I am running a web crawler and parsing the page content with HtmlAgilityPack and randomly get a StackOverflowException in that C# library, but when I try to see the Call Stack list up to my code, I get:
"The maximum number of stack frames supported by Visual Studio has been exceeded."
Side notes: I'm already using sjdirect's HAP fix.
Here is a snapshot (it repeats like this all the way).
Is there a way to enlarge the number of stack frames Visual Studio can track, to at least as much as the application can allocate before filling its stack? Or can the reverse be done, namely reduce the stack size of the debugged application?
The problem with StackOverflowExceptions is that they are so deep, that the stack effectively gets trashed.
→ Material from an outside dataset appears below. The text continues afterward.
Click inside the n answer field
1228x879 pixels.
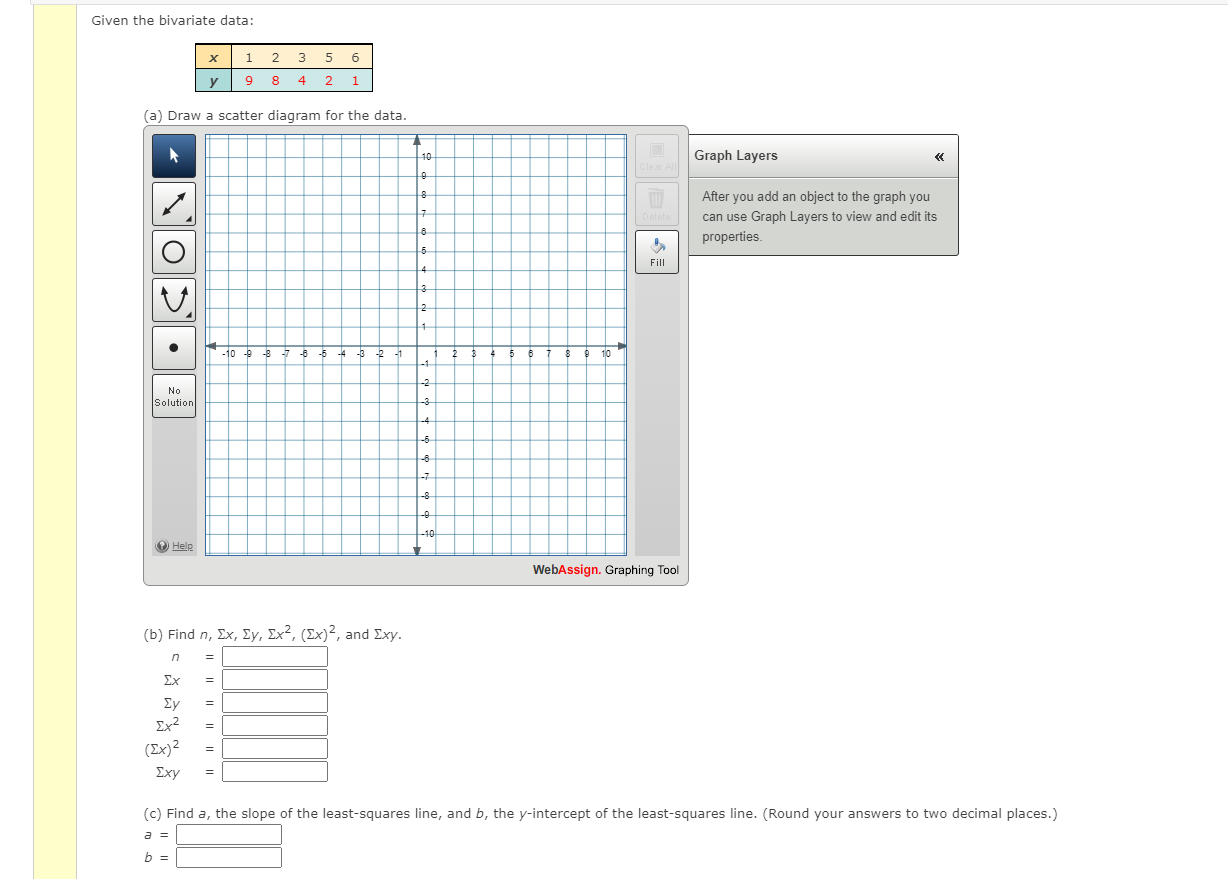point(275,656)
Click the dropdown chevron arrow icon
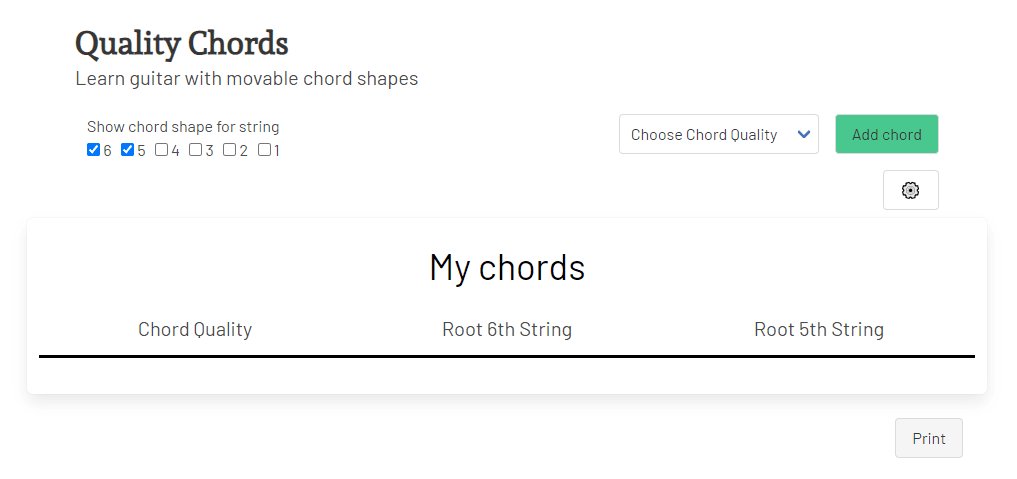Viewport: 1017px width, 479px height. [804, 134]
This page has a recursive example that causes this condition that ends up with 80,000 levels on the stack.
Considering VS last I read is still a 32-bit app that emulates 64-bit for debugging, you may be blowing well past the available memory for VS to manage the amount of stack levels for you.
There is no apparent feature as to restrict the stack size of the CLR application or increase Visual Studio's tracked stack frame count.
As a solution I'll just give up on HtmlAgilityPack to extract the text (things like this aren't really solutions) and write myself an old fashioned HTML to text parser or try one of the answers other similar questions posted on StackOverflow (very similar to Matt Crouch's question, though none of the answers is fit for extracting renderable text from thousands of pages)
Edit: though regex is not usually recommended, this actually solved my problem (without having to deal with the StackOverflowException): Convert HTML to Plain Text
Thank you for your efforts and I hope this helps somebody else.